You hear the words “Hitler,” “Nazi,” and “Fascist” thrown around a lot these days. But to see if they are valid descriptors, or just extreme labels meant to inspire a negative emotional response without any correlation to actual facts (a la John Kerry’s claim that American soldiers in Vietnam “razed villages in a fashion reminiscent of Genghis Kahn,“) we have to know what those facts were. This history series on fascism and naziism will feature quotes taken from reputable sources, by the historians who lived through the events of the 1930s and 40s.
And we have to start with Benito Mussolini.
“…The Fascist State organizes the nation, but leaves a sufficient margin of liberty to the individual; the latter is deprived of all useless and possibly harmful freedom, but retains what is essential; the deciding power in this question cannot be the individual, but the State alone….”
What Fascism Is
When Mussolini took power he had no program except to retain his job. He admits this candidly. But he quickly found a program, which derived from a desire to replace the class struggle, which–certainly–he had done more than most men to intensify, by some sort of class collaboration. This was the origin of Fascism in practice. The contrast to Hitler is striking. Hitler came to power with a very definite program, and soon lost it; Mussolini, devoid of program, quickly invented one.

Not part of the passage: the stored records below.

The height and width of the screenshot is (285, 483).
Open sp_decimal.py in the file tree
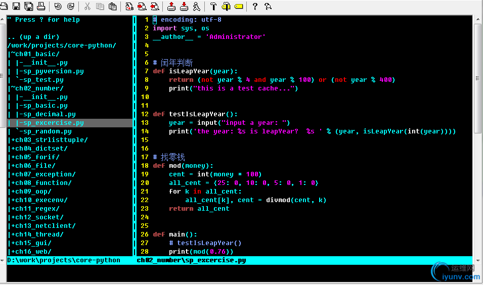(46, 114)
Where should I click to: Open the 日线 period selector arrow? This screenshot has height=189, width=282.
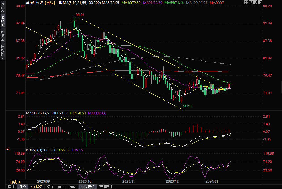(x=20, y=182)
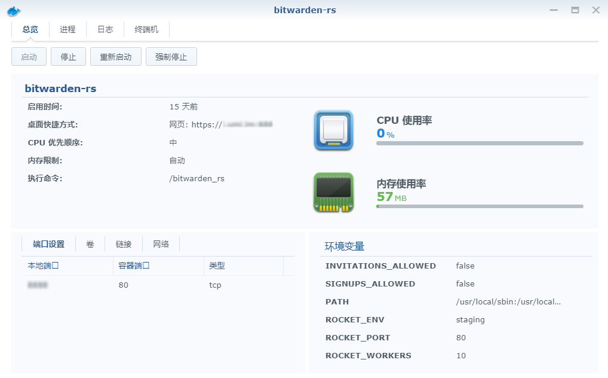Screen dimensions: 608x378
Task: Switch to the 卷 sub-tab
Action: click(x=90, y=244)
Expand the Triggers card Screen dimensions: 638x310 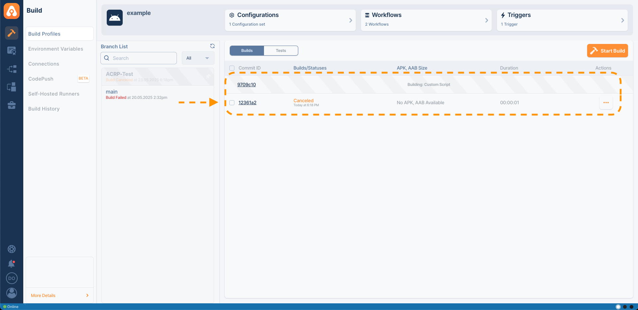622,20
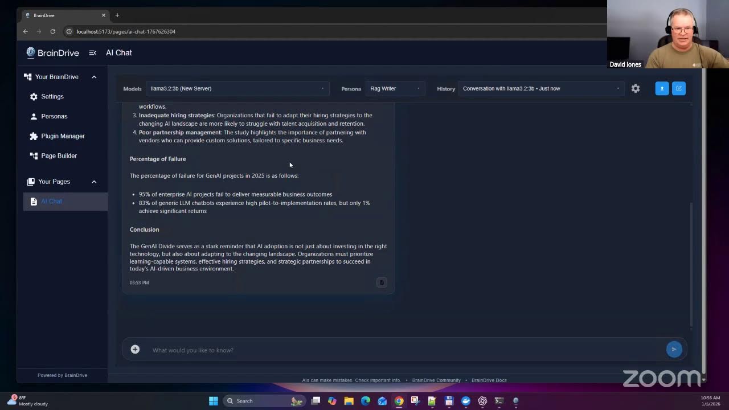Screen dimensions: 729x410
Task: Copy the AI response message
Action: click(382, 282)
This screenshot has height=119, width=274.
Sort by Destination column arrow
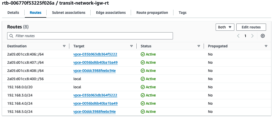tap(64, 46)
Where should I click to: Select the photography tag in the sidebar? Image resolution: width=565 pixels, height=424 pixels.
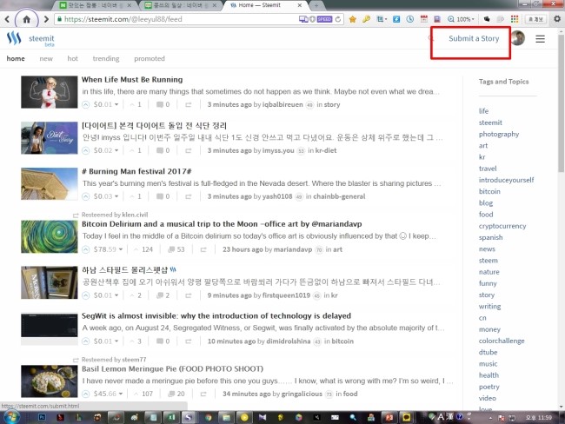(498, 134)
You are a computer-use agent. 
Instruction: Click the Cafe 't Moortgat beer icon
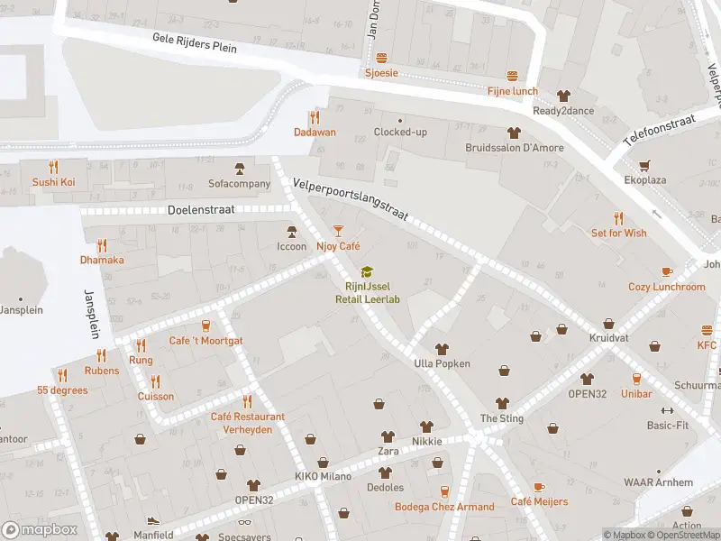point(205,326)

The outlines of Fascist economy are known to everyone. Private property, private profits, are preserved, but under strict state control. The entire productivity capacity of the country, theoretically represented by employers and employees both, is organized into a series of twenty-two “corporations,” from which deputies from the lower chamber of parliament will be chosen. Representation will be on the basis of occupation instead of geography; a deputy will represent, say, the hotel business instead of the province of Turin.
The scheme was put forward cautiously, and expanded very slowly; in 1936 it was still an embryo structure. Every corporation contains three supervising delegates to the Fascist party; each corporation is headed by a member of the cabinet or an under-secretary, appointed by Mussolini. The deputies, moreover, are “voted” into the chamber from an approved list chosen by the Grand Fascist Council; electors are privileged simply to say Yes or No to the whole list. Mussolini’s two general “elections” have been grossly dull affairs.
The state, being supreme, regulates the economy for its exclusive benefit. Fascism may be, spiritually, “an attempt to make Romans out of Italians,” but physically it made Italy a prison. “Fascism is a series of ideas turned into a person,” according to Gentile; and the peculiar person and character of a Mussolini determined the repressive shape it took.
John Gunther, Inside Europe. Harper and Brothers: New York, 1938. Pp 203-204.